→ **TASK GOAL**: Exactly the lines from the top of the records below through the one containing "Click step 1 カート circle" must be set down, with no line added or dropped.

→ **DATA EXCERPTS**:
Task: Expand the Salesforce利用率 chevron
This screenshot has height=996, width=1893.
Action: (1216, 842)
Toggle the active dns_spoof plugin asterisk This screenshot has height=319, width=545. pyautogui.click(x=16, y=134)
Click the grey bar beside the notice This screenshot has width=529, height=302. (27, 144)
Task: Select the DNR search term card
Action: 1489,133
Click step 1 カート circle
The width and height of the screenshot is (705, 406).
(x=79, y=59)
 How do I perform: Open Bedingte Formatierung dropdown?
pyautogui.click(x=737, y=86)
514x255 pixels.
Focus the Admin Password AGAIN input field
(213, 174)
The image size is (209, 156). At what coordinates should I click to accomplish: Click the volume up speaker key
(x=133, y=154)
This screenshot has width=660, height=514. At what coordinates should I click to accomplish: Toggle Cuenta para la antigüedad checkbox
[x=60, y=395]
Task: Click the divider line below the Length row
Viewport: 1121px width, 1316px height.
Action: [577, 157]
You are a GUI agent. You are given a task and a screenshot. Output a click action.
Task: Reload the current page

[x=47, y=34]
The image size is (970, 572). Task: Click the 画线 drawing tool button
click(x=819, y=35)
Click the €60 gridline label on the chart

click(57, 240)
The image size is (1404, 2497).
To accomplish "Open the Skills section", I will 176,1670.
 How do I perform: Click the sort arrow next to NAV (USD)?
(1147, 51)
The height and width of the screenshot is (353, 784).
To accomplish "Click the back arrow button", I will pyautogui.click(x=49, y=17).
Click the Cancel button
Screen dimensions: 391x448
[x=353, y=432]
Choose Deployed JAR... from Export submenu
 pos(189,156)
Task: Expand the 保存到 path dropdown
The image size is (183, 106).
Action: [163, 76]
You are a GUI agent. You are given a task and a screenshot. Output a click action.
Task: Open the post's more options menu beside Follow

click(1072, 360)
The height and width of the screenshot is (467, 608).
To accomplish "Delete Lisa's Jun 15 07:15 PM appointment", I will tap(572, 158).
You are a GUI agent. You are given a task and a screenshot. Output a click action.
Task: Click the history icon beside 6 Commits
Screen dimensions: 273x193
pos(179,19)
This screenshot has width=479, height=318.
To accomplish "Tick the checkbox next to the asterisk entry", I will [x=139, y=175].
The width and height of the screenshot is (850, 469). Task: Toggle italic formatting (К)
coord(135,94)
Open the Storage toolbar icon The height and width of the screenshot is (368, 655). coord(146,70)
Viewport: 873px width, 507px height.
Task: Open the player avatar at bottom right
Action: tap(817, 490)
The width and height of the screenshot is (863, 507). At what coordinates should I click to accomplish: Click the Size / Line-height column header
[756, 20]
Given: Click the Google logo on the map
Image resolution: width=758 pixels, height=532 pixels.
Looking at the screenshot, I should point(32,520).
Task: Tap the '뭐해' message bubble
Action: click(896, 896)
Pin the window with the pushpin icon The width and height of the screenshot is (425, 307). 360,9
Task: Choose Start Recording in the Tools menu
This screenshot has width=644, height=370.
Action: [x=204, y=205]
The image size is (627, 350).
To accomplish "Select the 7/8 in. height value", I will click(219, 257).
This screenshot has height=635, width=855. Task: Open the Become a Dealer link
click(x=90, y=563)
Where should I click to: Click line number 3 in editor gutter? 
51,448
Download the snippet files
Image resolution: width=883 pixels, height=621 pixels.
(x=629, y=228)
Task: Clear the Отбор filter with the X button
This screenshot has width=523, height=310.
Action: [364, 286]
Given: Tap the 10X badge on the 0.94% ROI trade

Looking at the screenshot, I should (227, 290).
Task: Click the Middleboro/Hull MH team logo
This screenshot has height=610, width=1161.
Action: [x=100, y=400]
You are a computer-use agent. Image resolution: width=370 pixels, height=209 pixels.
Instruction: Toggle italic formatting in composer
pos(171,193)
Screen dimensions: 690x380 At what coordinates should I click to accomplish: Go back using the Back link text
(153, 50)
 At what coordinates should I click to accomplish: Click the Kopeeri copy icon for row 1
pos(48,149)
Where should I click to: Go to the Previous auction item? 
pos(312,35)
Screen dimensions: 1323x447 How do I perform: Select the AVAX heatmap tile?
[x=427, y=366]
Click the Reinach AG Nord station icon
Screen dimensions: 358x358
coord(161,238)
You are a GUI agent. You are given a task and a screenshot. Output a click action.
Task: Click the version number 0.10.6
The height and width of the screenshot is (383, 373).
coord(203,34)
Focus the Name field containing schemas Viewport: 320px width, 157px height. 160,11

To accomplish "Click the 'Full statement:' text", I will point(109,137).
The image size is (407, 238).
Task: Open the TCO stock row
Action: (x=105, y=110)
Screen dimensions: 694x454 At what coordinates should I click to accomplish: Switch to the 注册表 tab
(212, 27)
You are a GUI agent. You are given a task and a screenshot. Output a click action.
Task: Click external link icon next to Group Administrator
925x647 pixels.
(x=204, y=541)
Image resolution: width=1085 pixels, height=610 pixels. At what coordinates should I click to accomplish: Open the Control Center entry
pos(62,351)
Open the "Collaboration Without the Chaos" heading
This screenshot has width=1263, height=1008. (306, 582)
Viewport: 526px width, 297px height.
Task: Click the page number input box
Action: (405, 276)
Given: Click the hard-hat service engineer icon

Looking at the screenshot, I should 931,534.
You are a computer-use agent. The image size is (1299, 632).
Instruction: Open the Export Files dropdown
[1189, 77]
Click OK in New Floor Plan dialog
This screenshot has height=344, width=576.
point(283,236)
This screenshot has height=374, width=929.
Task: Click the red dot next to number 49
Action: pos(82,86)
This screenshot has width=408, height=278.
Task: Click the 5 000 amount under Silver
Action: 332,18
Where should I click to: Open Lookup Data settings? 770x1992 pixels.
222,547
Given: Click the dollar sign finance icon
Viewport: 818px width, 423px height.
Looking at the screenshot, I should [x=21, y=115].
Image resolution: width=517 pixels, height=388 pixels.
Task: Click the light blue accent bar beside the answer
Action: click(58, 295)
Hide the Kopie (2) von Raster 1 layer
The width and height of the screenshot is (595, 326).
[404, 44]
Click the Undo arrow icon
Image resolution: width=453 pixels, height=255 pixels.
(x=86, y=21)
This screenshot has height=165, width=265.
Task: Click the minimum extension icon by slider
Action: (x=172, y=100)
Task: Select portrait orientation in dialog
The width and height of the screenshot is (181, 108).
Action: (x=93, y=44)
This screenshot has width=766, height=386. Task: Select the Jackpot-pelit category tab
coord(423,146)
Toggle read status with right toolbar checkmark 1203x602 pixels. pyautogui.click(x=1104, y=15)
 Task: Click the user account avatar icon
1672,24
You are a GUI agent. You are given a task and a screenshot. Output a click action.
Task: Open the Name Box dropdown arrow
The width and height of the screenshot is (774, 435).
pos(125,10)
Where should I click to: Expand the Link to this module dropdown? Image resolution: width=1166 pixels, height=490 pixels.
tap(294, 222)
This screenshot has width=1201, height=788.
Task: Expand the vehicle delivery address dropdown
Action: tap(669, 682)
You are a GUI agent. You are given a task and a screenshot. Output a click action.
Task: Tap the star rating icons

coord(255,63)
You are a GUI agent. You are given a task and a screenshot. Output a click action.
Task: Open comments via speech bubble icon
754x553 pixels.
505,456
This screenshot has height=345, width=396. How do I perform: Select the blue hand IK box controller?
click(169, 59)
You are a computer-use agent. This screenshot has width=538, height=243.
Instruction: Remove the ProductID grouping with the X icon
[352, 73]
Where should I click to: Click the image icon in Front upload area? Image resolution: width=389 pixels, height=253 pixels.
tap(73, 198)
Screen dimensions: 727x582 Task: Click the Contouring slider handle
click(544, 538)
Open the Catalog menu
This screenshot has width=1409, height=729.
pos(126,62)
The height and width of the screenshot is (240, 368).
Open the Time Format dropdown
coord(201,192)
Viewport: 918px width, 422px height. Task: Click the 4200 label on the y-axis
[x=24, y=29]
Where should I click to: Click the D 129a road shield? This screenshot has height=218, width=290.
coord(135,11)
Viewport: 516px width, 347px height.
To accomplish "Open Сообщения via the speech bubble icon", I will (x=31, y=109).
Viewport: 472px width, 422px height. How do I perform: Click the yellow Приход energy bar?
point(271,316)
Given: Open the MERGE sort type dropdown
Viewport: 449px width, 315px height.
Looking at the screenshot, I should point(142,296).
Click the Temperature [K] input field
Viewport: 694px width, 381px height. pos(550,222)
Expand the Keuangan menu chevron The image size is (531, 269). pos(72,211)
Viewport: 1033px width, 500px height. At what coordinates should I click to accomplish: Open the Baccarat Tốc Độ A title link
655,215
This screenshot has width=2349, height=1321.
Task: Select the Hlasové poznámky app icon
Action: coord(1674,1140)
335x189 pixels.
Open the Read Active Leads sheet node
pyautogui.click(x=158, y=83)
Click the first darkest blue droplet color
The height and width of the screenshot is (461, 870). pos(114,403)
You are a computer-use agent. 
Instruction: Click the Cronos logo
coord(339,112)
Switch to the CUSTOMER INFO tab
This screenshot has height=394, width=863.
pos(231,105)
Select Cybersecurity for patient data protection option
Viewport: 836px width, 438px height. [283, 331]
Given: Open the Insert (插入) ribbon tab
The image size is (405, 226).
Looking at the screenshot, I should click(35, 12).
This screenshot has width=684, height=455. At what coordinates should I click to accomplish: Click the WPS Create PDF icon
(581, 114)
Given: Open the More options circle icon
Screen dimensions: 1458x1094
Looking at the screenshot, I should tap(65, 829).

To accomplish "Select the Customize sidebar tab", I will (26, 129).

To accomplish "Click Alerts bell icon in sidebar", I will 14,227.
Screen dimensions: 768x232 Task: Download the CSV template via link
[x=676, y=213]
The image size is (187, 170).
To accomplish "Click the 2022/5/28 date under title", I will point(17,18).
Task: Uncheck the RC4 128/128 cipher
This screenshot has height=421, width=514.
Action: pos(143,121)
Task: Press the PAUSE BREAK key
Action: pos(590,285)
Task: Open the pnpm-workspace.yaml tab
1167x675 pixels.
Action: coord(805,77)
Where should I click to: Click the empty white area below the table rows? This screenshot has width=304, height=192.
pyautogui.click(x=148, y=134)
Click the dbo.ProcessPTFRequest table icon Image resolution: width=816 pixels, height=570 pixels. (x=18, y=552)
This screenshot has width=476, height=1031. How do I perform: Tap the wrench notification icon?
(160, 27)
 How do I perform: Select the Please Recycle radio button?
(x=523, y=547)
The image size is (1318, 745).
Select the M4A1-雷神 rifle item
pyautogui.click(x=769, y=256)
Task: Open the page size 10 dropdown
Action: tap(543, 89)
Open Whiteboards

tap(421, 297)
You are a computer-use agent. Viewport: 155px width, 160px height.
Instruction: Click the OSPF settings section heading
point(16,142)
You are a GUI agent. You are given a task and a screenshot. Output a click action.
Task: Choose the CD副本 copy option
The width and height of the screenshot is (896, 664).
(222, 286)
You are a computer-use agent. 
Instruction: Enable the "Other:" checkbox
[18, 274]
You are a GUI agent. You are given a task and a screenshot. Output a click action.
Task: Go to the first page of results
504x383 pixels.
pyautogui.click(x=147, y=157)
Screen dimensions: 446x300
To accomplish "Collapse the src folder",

→ **SOLUTION FOR THIS PROBLEM**:
Task: Expand the Salesforce利用率 chevron
This screenshot has height=996, width=1893.
Action: (1216, 842)
Toggle the active dns_spoof plugin asterisk This screenshot has height=319, width=545. pyautogui.click(x=16, y=134)
Click the grey bar beside the notice This screenshot has width=529, height=302. (27, 144)
Task: Select the DNR search term card
Action: 1489,133
Click step 1 カート circle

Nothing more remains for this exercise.